Many farmers consider investing in on-farm solar energy systems to stabilize energy input costs. Farmers interested in installing solar energy systems can learn more about the technology and potential cost savings during an OSU Extension workshop on Feb. 24 at Der Dutchman in Plain City.

Solar energy systems offer many benefits, including the positive environmental impact of reducing greenhouse gas emissions, and reduced future energy costs. Energy inputs are important to agriculture, with energy-related expenses representing an average of more than 13 percent of farm production expenses in 2005-2008.

Solar energy stabilizes future energy costs, is associated with low maintenance costs, and is free to the producer after the initial investment in installation is recovered. However, it is critical to understand the assumptions used to calculate the payback on the initial investment.

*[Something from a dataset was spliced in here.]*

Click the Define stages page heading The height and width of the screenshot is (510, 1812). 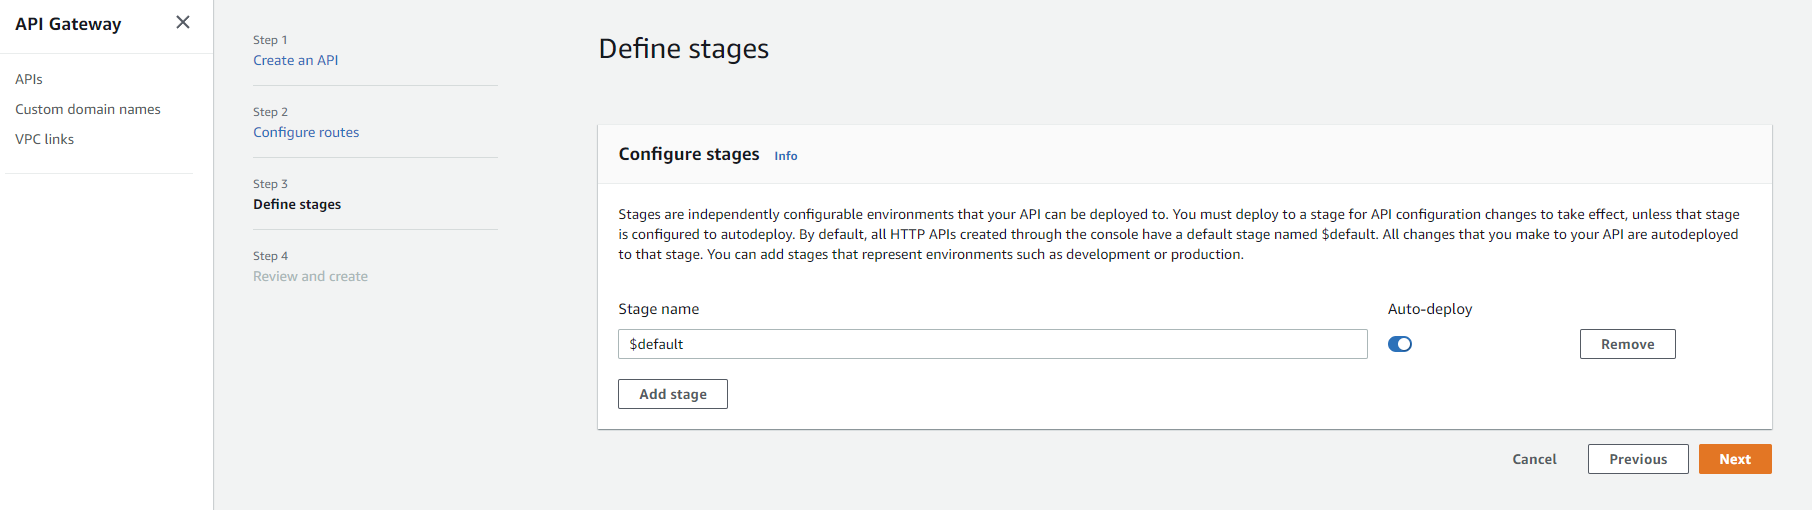point(684,49)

In order to help producers understand whether on-farm solar is a good fit for their operations, the workshop will offer information on important factors to consider while predicting return on that initial investment. Other important financial considerations including tax credits, financing options, and funding opportunities, will also be discussed.

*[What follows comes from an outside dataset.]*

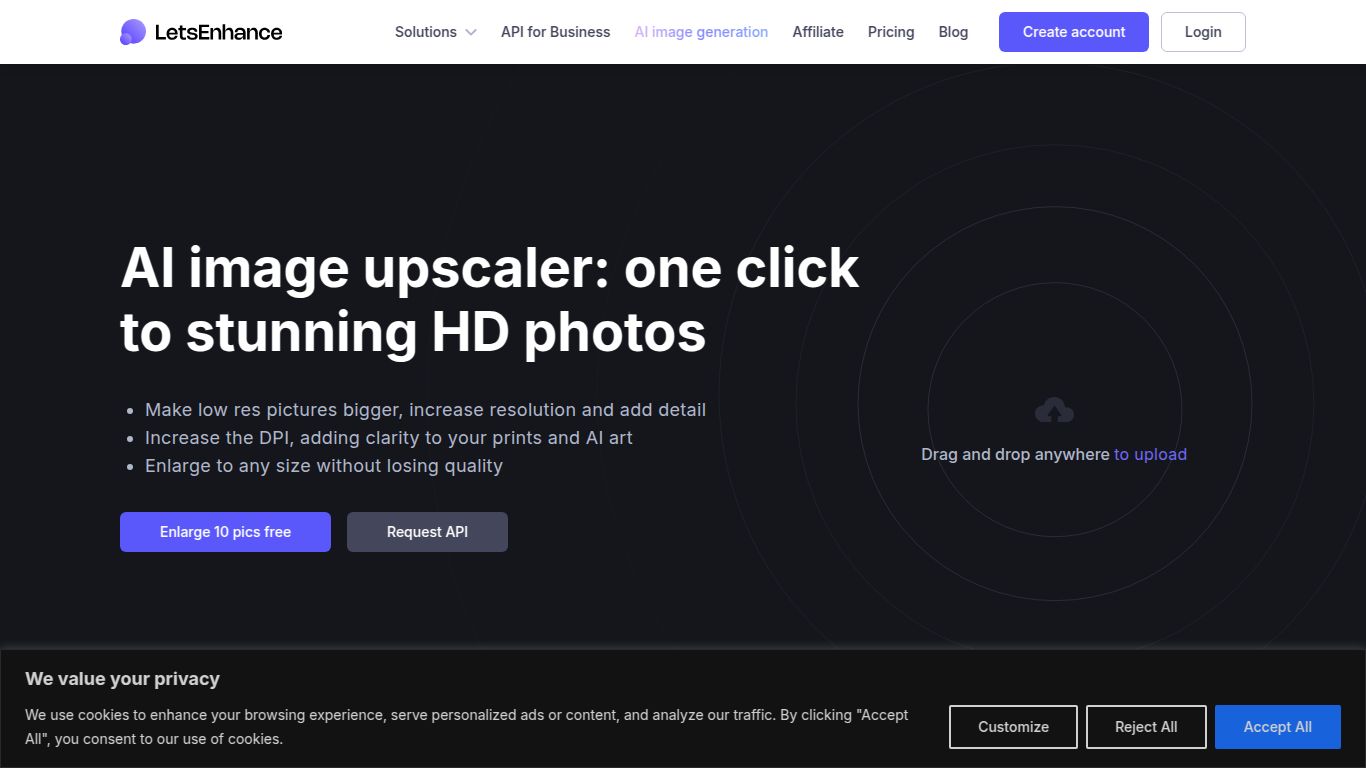Screen dimensions: 1366x768
Task: Click the Login button
Action: click(x=1203, y=31)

The workshop is from 9 a.m. to 3:30 p.m. at Der Dutchman, 445 S Jefferson Ave, Plain City.

The workshop is free to attend but does require registration. Breakfast and lunch are included with registration. Space is limited. Please register by Feb. 19. To register, contact OSU Extension Madison County at 740-852-0975 or

Another upcoming program you might consider is an advanced Estate Planning program for farm families. This is your last chance to get signed up!

Estate planning for farm families

This program will be held Wednesday, Feb.17 in our Clinton County Extension Community Room, 111 S. Nelson Ave., Wilmington. This program will cover the following topics:

How to expand your farm estate for your heirs without estate tax inclusion.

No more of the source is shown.